Action item:
Report, as a single number, how many lines of the records contain the word "computer".

Stored data entries
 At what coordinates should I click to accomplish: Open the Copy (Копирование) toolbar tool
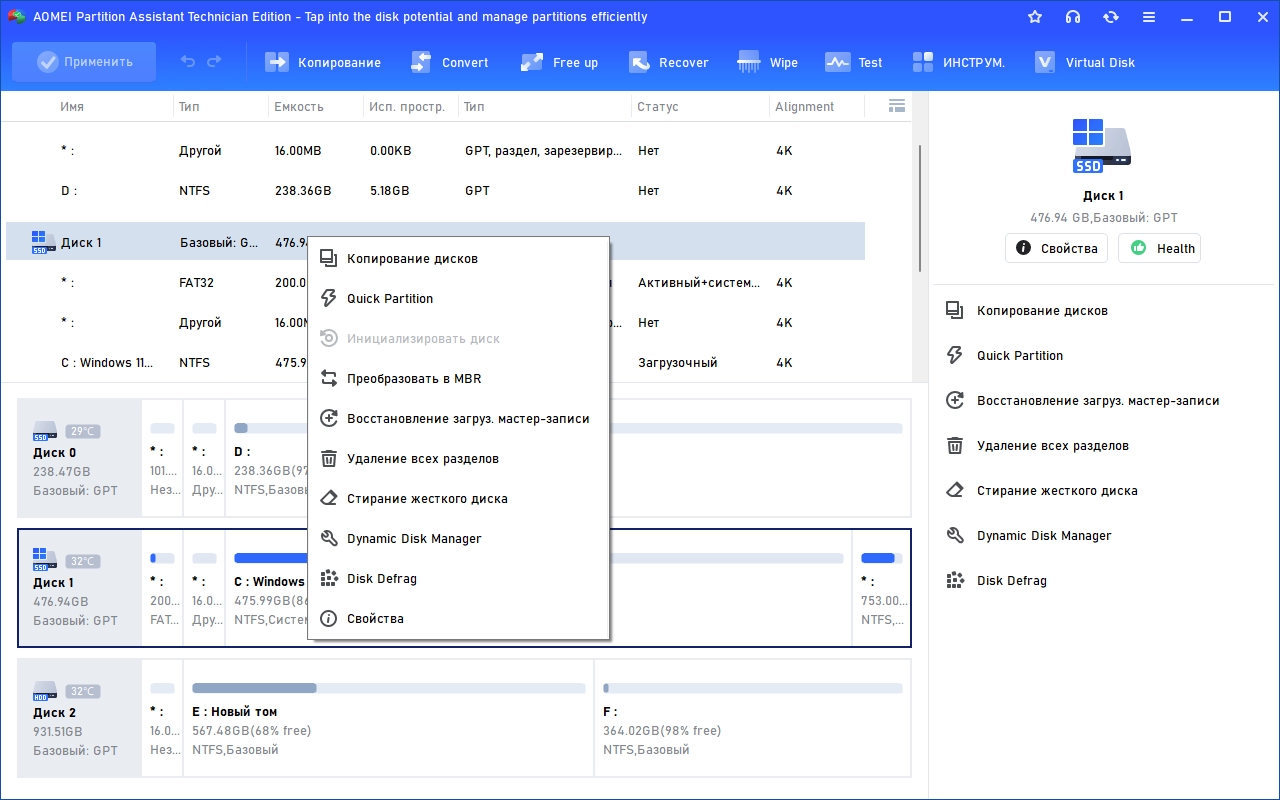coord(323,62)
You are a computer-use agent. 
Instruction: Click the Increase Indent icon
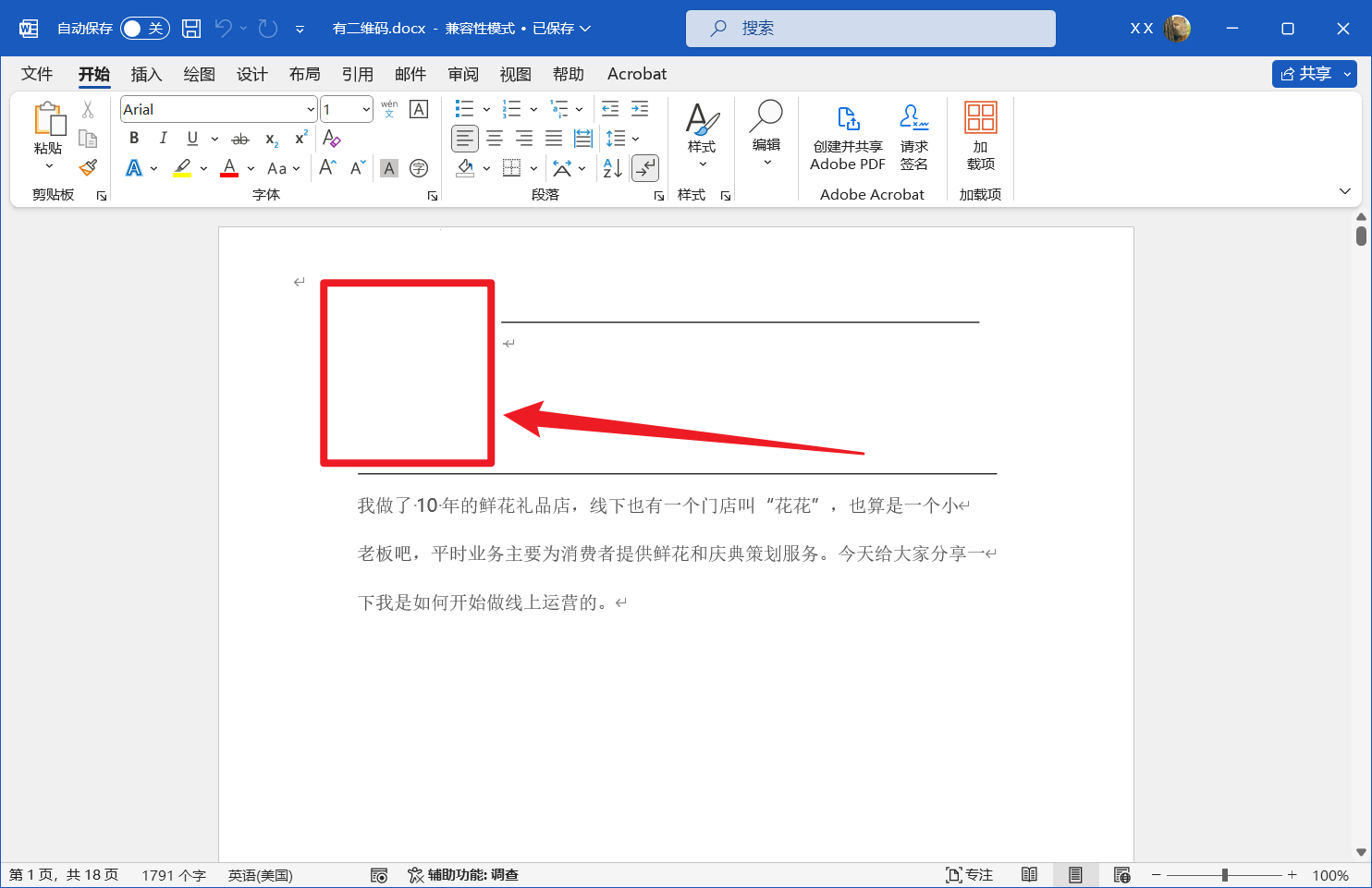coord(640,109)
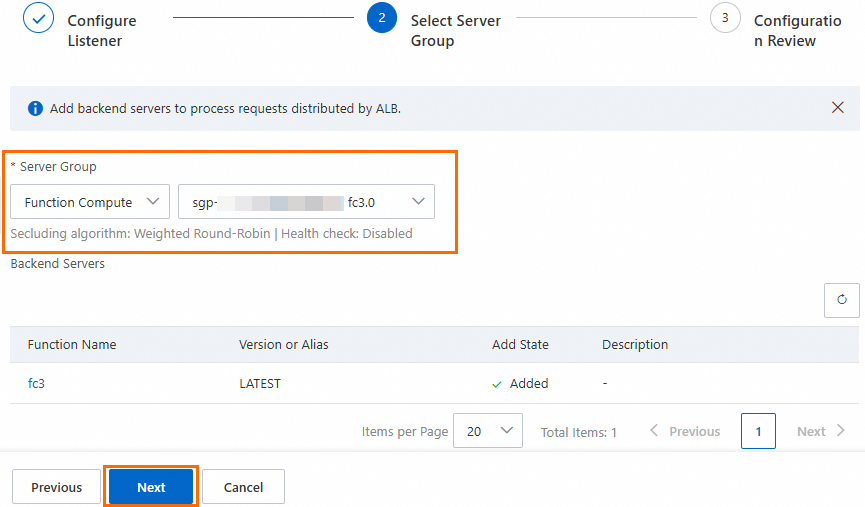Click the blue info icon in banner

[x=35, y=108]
--
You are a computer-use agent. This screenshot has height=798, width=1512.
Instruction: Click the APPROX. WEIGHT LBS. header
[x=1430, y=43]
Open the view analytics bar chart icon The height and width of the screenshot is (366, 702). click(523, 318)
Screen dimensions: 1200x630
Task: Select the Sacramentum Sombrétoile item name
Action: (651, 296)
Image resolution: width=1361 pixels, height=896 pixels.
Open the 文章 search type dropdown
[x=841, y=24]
...
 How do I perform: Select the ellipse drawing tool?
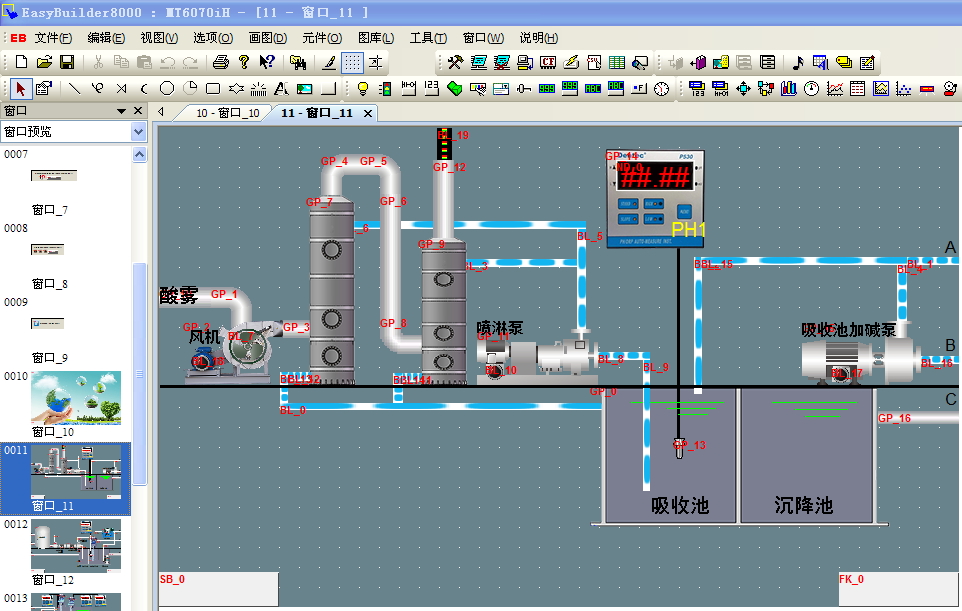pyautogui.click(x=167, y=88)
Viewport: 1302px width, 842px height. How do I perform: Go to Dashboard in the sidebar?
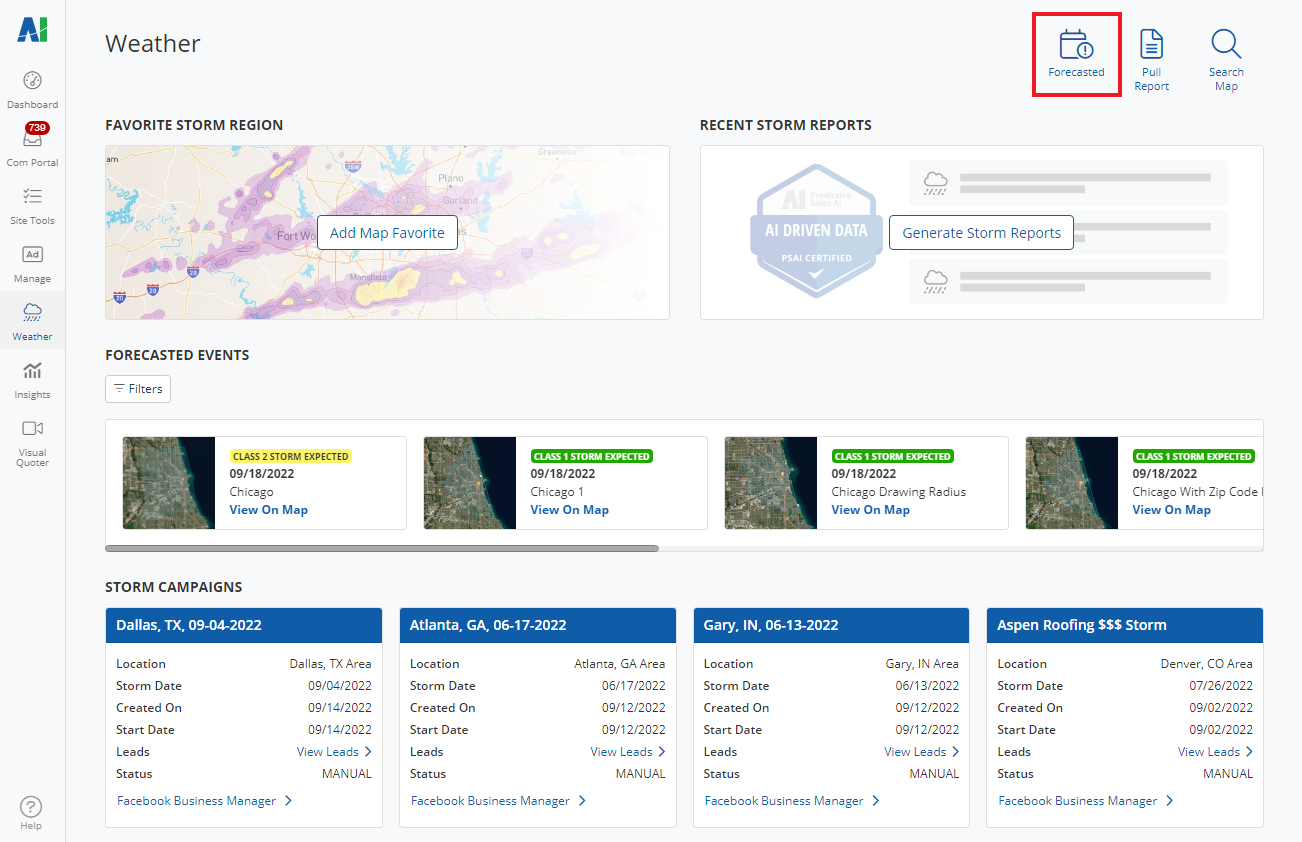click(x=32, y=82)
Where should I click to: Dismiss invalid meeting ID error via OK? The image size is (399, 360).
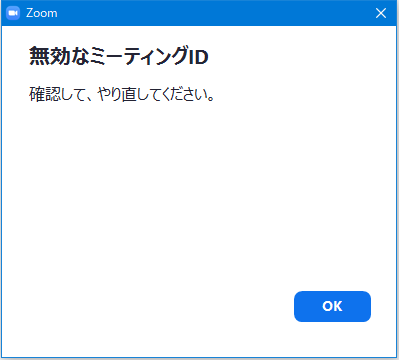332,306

Problem solution:
2